A few records:
***

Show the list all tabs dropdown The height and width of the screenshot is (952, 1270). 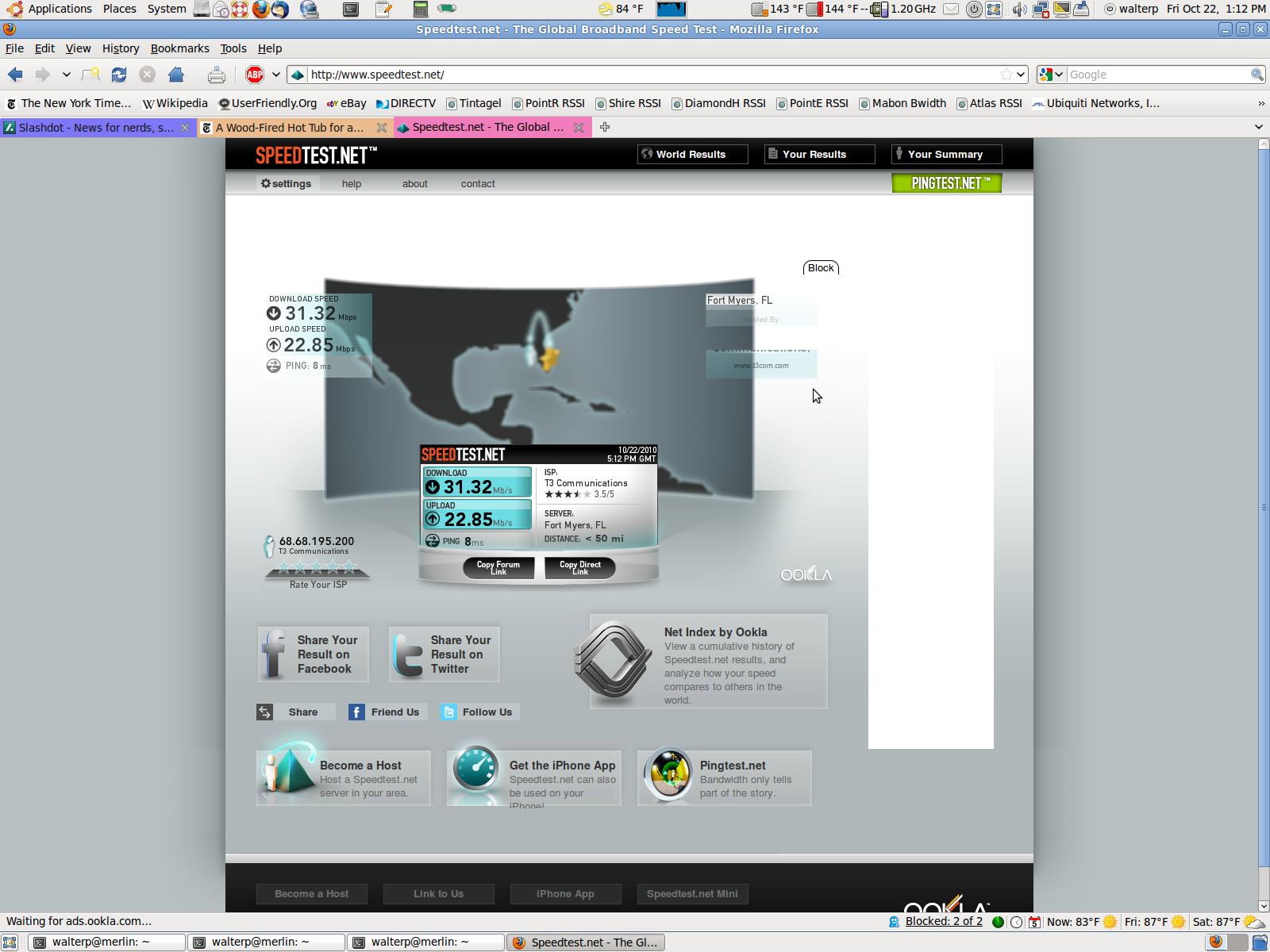pyautogui.click(x=1258, y=127)
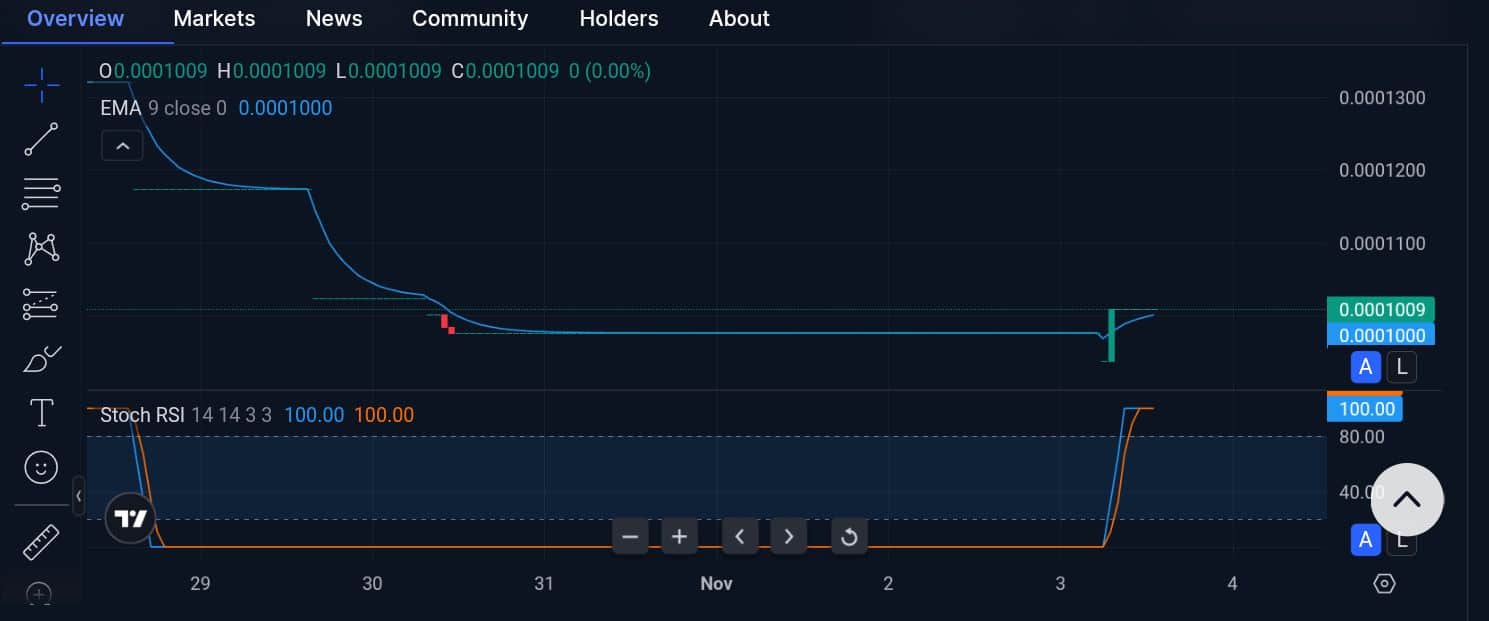
Task: Open the Fibonacci retracement tool
Action: (41, 193)
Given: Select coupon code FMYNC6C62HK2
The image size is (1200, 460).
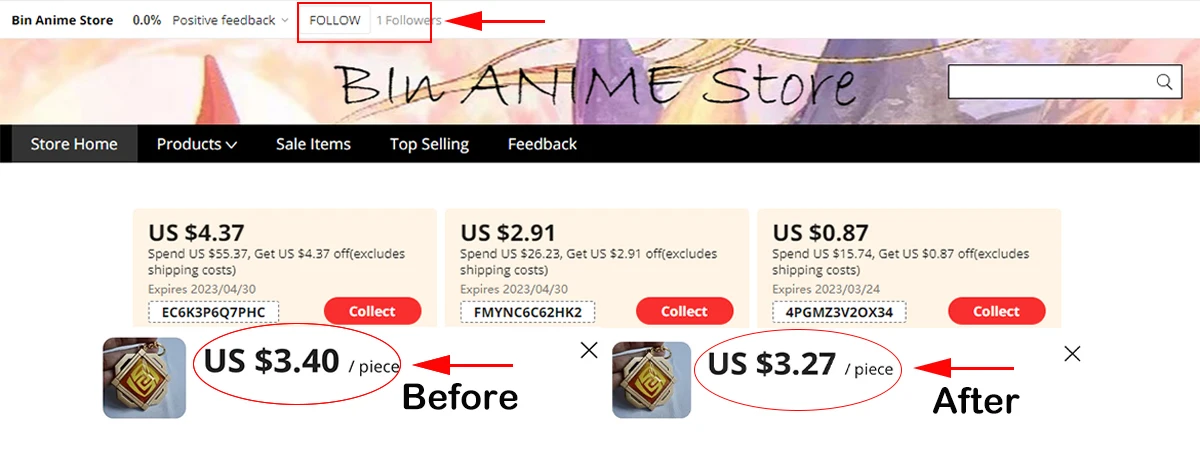Looking at the screenshot, I should [527, 313].
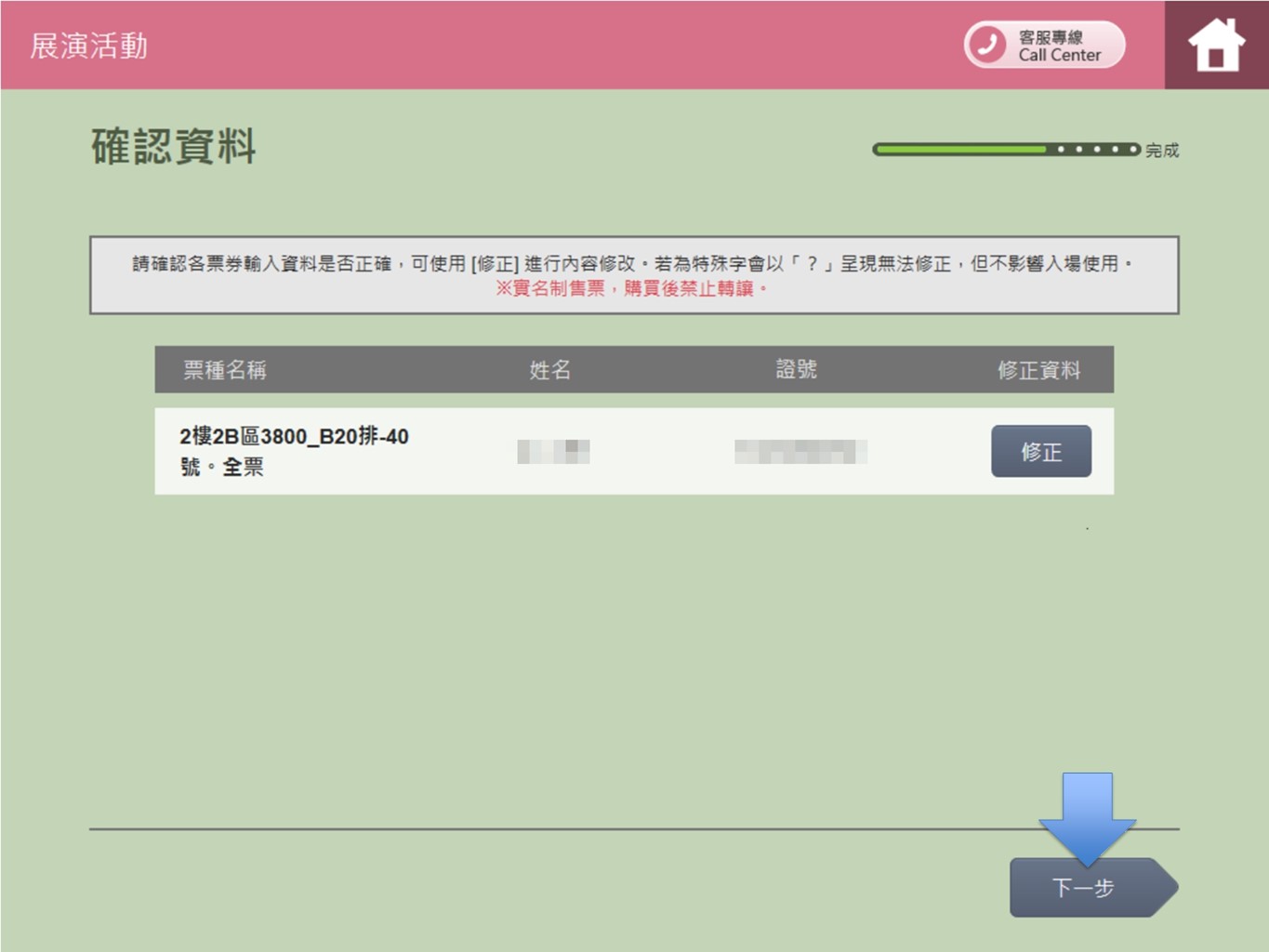Click the 確認資料 page heading

(x=174, y=146)
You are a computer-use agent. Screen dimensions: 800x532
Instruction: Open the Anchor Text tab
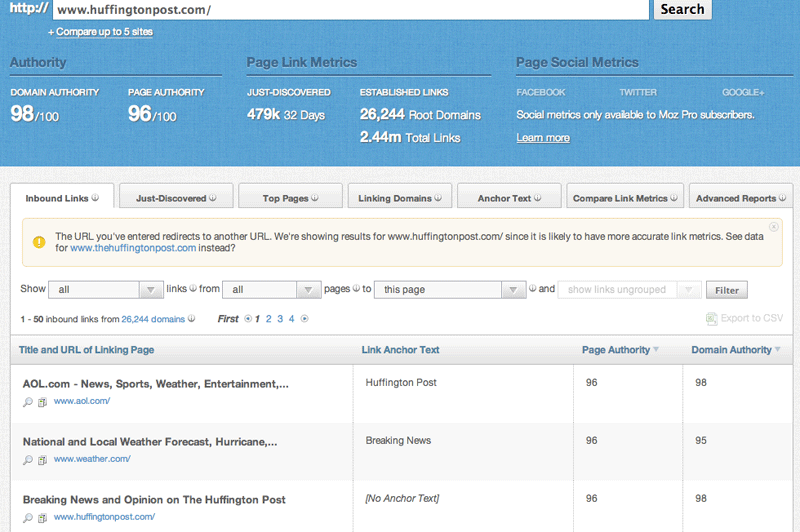[509, 198]
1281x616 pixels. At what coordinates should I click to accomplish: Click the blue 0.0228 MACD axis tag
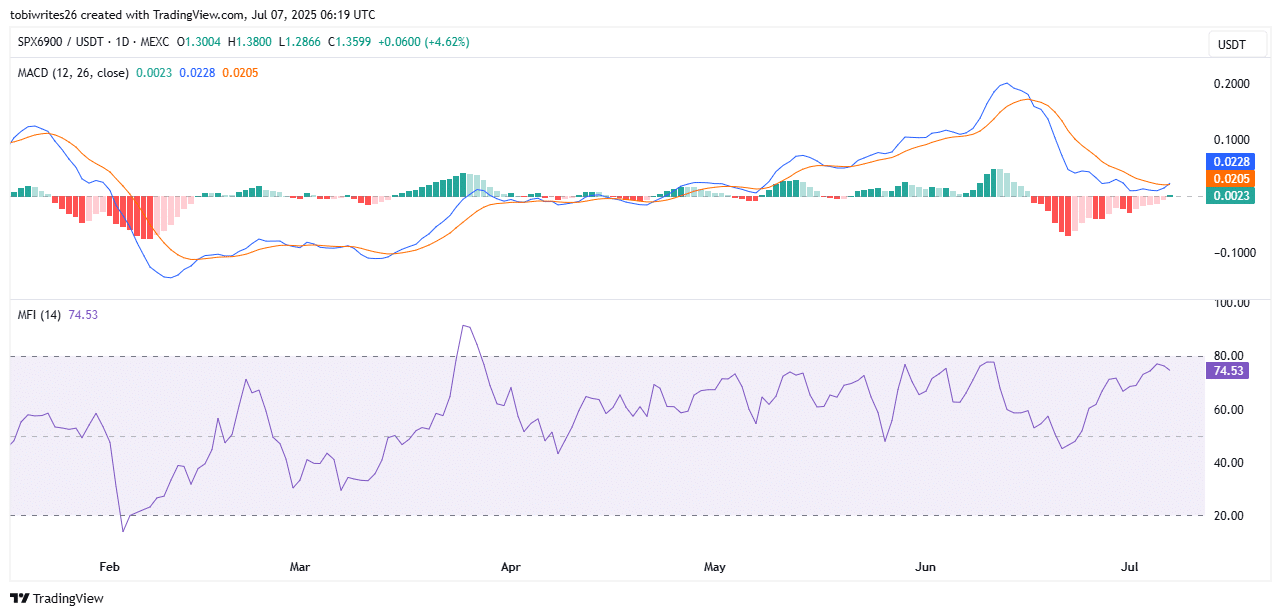(x=1232, y=161)
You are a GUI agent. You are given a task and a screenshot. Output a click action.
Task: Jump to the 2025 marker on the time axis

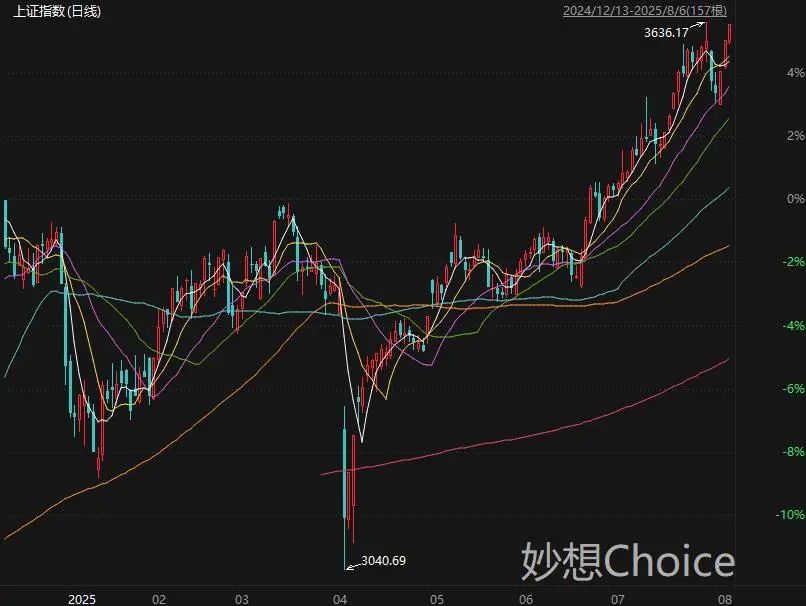[82, 599]
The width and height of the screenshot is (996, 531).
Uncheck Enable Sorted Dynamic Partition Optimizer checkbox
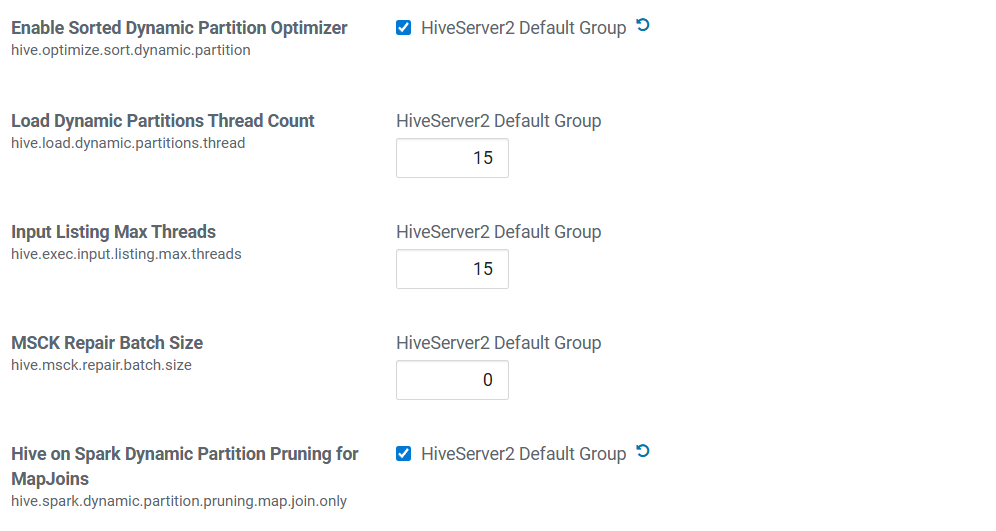(404, 28)
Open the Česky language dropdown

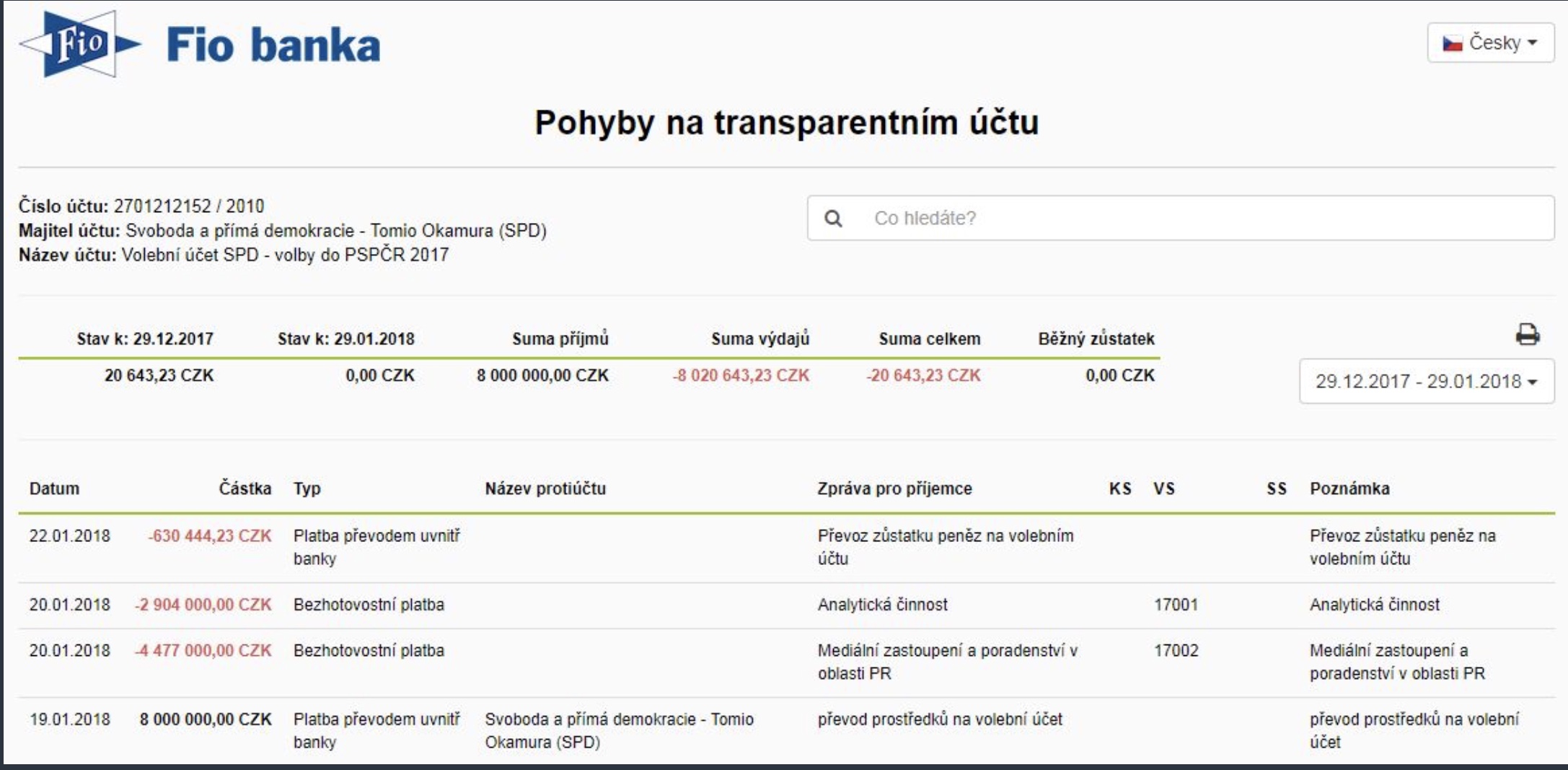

***

Written problem: Could you reproduce, word for word, the lines running from the one containing "You are a GUI" through the end of the records, both ends included, and leave the pictures out of your answer?

Final result:
You are a GUI agent. You are given a task and a screenshot. Output a click action.
Task: Jump to the 2025 marker on the time axis

[82, 599]
The width and height of the screenshot is (996, 531).
Uncheck Enable Sorted Dynamic Partition Optimizer checkbox
(404, 28)
Open the Česky language dropdown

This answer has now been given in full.